Reference no: EM1377056
Suppose you are a demographer, a person who studies population patterns. Like most demographers, you are well aware of the growth of the human population in the last century. In 1900, the earth had a population of about one and a half billion people. By 2000, earth's population had quadrupled to six billion people. Most of these people live in the developing world.
One of your responsibilities is to help educate the public about the consequences of over-population. People don't understand much about demographics, so part of your job is to put your findings into language that lay people can understand. Sometimes you are asked to give speeches to business and environmental organizations. For example, next week you are scheduled to deliver an address on sustainable development to the annual meeting of Citizens for a Greener Planet. Shortly after that, you are participating in a panel discussion at Westmont College on the causes of famine.
You have academic responsibilities as well. For example, in a few weeks, you will be presenting a paper to the World Population Council on why fertility rates remain high in developing nations. It will be a difficult issue to present, since part of your presentation will have to deal with why some developing countries have been slow to adopt contraceptive practices that are commonly used in developed nations.

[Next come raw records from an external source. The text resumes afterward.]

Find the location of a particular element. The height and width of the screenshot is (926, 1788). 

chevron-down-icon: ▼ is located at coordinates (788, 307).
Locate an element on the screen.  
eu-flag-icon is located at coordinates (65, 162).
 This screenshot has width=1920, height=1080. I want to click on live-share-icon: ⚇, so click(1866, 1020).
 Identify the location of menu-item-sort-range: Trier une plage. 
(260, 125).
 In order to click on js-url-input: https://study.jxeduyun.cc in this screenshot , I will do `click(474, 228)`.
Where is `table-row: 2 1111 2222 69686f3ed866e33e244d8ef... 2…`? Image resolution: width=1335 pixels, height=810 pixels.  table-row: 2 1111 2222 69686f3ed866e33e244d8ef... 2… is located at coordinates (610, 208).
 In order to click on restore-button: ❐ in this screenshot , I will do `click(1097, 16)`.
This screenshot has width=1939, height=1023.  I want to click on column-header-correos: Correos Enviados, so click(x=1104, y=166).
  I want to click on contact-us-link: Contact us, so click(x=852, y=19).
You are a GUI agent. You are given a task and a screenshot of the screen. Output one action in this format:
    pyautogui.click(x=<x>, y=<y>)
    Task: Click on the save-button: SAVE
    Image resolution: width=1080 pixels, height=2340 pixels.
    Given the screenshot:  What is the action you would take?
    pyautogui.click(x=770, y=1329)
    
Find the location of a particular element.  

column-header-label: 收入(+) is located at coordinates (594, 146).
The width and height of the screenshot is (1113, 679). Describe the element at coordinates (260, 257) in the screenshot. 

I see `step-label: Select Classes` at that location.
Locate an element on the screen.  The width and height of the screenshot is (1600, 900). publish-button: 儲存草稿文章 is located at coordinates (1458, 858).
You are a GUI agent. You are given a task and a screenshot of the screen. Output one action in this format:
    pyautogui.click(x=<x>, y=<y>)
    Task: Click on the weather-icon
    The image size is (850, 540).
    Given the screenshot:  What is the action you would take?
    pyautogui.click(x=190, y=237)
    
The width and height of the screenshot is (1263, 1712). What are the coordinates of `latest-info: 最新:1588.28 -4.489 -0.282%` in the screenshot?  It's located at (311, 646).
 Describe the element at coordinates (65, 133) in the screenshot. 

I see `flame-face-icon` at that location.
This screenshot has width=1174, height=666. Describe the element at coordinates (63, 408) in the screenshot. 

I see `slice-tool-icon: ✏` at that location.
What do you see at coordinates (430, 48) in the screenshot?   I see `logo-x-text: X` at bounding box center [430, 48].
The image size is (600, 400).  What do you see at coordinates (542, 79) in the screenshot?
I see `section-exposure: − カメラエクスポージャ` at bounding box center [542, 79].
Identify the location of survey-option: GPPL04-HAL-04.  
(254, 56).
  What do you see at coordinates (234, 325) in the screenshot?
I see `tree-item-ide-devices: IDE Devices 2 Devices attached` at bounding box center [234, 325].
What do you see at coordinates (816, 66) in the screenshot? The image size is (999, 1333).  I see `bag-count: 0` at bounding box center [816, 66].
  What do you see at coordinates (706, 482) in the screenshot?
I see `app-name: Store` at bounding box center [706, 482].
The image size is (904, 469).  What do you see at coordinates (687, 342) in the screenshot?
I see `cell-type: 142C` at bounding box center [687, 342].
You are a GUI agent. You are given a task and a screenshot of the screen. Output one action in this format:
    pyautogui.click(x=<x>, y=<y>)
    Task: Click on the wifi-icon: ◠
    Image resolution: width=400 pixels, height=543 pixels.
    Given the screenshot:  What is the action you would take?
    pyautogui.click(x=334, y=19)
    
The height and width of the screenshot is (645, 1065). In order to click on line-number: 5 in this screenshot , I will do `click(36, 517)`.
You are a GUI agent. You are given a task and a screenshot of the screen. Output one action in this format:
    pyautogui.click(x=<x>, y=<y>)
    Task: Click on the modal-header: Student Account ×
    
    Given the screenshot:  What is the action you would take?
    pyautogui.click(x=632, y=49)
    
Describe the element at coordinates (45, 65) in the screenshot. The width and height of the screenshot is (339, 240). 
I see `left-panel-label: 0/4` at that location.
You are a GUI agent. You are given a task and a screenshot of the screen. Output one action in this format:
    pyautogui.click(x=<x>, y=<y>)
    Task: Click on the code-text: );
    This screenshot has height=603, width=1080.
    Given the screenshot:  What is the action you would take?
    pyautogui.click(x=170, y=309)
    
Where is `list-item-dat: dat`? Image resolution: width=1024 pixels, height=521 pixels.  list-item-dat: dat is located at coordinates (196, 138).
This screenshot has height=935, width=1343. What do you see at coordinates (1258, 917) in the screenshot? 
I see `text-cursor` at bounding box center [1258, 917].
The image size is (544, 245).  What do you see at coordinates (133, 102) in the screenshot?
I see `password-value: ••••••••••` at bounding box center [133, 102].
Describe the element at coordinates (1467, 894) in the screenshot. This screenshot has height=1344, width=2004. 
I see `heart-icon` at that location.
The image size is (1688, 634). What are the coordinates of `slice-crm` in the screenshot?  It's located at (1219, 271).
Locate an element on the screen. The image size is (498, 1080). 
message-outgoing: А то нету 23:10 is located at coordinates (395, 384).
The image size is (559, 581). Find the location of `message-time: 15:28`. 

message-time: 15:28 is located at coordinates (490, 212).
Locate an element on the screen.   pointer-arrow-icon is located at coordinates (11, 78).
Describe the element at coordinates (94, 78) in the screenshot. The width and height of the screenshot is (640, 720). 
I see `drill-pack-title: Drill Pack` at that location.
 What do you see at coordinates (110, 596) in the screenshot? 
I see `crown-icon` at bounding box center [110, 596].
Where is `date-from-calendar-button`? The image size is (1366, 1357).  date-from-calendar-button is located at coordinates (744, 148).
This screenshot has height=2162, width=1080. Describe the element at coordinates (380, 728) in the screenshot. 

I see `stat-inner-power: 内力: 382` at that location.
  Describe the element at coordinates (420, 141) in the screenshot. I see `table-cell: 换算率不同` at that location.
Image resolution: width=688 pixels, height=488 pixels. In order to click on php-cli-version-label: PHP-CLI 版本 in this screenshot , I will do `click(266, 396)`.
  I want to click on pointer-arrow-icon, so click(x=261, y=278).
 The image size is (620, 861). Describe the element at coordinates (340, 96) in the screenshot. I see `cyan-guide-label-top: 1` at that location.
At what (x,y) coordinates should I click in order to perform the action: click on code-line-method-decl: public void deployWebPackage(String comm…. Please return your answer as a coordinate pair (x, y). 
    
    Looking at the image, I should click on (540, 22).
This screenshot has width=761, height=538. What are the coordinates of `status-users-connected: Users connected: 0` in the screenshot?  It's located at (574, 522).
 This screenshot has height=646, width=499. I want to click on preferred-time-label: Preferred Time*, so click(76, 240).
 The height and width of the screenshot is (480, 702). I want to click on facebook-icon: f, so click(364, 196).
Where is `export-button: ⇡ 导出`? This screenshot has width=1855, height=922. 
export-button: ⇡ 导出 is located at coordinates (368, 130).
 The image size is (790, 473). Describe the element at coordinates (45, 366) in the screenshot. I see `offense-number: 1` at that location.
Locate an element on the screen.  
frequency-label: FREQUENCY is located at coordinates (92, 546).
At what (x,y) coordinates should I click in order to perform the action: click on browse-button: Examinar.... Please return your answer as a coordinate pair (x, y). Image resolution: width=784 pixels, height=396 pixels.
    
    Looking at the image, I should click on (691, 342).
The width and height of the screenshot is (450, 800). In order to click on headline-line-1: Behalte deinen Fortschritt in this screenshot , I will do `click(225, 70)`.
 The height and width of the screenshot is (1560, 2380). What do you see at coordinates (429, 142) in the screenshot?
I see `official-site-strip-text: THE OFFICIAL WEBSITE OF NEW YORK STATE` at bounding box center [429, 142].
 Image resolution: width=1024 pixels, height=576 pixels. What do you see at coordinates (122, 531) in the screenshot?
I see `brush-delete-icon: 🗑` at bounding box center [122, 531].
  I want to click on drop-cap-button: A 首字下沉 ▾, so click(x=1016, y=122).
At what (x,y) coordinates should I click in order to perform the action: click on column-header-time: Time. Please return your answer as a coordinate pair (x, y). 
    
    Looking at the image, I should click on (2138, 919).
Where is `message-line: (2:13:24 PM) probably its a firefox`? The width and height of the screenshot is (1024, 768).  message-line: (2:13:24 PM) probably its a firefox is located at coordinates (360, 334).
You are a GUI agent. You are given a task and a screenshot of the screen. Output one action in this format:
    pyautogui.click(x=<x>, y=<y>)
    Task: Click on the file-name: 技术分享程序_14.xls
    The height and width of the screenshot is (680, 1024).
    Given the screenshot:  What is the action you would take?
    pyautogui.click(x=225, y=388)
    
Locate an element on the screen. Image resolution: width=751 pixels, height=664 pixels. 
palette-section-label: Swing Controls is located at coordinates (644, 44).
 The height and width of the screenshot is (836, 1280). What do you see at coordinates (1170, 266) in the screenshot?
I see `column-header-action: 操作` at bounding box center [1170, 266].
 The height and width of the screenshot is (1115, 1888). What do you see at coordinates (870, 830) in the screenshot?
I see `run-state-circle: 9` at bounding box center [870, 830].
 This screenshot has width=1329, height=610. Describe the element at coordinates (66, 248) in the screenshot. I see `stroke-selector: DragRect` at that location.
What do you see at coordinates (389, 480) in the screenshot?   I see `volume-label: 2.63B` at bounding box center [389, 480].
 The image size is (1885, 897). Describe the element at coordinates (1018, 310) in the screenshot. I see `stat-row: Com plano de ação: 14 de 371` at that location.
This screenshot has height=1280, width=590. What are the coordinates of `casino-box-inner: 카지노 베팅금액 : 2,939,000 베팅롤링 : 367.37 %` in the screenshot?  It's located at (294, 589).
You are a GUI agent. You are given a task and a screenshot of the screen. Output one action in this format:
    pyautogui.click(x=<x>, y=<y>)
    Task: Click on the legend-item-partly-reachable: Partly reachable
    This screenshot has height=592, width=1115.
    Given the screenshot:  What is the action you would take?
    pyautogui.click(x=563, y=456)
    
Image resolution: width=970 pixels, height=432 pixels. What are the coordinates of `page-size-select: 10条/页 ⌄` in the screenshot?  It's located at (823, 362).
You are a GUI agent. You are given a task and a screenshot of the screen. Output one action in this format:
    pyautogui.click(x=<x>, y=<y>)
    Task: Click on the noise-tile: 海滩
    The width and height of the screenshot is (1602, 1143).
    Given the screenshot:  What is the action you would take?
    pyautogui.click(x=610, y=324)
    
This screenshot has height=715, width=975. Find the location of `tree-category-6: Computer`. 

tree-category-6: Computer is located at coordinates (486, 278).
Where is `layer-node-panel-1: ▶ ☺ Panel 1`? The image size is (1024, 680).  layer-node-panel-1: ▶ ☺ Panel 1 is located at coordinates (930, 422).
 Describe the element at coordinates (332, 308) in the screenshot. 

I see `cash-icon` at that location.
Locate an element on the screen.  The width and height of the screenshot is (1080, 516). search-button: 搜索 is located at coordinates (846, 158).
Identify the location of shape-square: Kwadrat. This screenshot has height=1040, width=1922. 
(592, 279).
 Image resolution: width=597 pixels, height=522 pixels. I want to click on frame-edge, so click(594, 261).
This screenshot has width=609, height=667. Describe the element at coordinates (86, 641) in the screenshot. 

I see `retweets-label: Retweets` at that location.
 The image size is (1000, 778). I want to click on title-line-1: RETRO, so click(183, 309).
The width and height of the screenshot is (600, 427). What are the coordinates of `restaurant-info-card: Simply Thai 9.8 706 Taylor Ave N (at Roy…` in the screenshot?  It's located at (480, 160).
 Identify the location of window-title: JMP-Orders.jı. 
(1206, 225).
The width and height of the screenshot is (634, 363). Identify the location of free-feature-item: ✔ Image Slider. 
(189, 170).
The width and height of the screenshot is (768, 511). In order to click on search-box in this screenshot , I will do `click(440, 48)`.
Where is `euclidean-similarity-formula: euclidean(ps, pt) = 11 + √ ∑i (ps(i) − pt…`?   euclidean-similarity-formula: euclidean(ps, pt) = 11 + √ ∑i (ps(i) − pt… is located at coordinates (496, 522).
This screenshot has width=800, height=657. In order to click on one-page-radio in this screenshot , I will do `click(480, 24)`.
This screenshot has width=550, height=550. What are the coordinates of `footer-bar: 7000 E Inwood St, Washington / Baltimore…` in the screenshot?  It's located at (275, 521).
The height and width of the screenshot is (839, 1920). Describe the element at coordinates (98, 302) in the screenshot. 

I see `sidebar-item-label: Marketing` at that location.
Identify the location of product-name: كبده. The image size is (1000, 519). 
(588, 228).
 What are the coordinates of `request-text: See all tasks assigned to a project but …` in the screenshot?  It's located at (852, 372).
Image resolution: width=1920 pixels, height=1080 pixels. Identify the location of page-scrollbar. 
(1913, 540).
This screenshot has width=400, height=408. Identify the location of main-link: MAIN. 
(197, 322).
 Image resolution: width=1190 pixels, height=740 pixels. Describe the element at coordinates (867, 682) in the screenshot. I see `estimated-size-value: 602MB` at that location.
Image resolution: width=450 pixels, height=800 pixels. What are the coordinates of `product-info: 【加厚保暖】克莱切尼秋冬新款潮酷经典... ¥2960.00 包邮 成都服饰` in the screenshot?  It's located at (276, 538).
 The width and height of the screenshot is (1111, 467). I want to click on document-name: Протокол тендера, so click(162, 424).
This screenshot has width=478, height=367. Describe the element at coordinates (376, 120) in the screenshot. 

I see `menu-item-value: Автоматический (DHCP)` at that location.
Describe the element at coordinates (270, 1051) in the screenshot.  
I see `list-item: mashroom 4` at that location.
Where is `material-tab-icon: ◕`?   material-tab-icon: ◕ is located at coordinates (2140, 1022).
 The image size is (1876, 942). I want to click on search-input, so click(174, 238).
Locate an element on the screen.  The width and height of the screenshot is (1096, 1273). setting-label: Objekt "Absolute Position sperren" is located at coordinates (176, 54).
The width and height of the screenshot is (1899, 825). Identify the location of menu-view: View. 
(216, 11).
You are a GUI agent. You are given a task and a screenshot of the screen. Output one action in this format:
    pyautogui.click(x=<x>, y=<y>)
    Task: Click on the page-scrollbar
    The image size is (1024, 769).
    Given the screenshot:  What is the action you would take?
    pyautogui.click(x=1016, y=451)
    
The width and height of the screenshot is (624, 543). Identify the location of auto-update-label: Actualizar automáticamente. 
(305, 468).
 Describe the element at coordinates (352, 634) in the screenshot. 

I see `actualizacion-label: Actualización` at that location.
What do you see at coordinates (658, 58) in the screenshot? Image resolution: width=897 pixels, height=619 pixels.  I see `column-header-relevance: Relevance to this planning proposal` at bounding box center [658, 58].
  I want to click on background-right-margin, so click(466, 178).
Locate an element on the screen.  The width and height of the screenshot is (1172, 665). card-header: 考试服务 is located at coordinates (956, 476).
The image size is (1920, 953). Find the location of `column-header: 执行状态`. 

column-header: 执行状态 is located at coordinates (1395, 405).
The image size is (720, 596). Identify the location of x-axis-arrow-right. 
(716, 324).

In 1922, the futurist H.G. Wells predicted that human survival would depend on "the race between education and catastrophe." Wells was speaking about mankind's ability to pervert science in ways that might cause the destruction of the planet. He might have just as well been speaking about the potential of mankind to over-exploit the Earth to the point where too many people will be left competing for too few resources. It is an important part of your job to alert the public to the consequences of the population explosion, of which climate change, air and water pollution, the destruction of forests and wilderness areas, and the loss of biodiversity are the most frequently mentioned. You know that these consequences can be averted if humankind has the wisdom to maintain the balance between its needs and the resources that are available to sustain them.
Details:
While reading your favorite magazine in the field, you come to a column that stirs you to respond. In it you read that Article 4 of the U.N. Convention on Climate Change (commonly known as the "Rio Treaty") contains the following paragraph.
The developed country Parties...shall adopt national policies and take corresponding measures on the mitigation of climate change, by limiting its anthropogenic emissions of greenhouse gases and protecting and enhancing its greenhouse gas sinks and reservoirs. These policies and measures will demonstrate that developed countries are taking the lead in modifying longer-term trends in anthropogenic emissions consistent with the objective of the Convention, recognizing that the return by the end of the present decade to earlier levels of anthropogenic emissions of carbon dioxide and other greenhouse gases not controlled by the Montreal Protocol would contribute to such modification, and taking into account the differences in these Parties' starting points and approaches, economic structures and resource bases, the need to maintain strong and sustainable economic growth, available technologies and other individual circumstances, as well as the need for equitable and appropriate contributions by each of these Parties to the global effort regarding that objective. (United Nations Framework, 1992)
Is it proper to place the burden for the reduction of greenhouse gases on the developed nations, considering that some of the worst examples of deforestation and air pollution are occurring in developing nations?
You decide to send a few paragraphs to the magazine editor in response.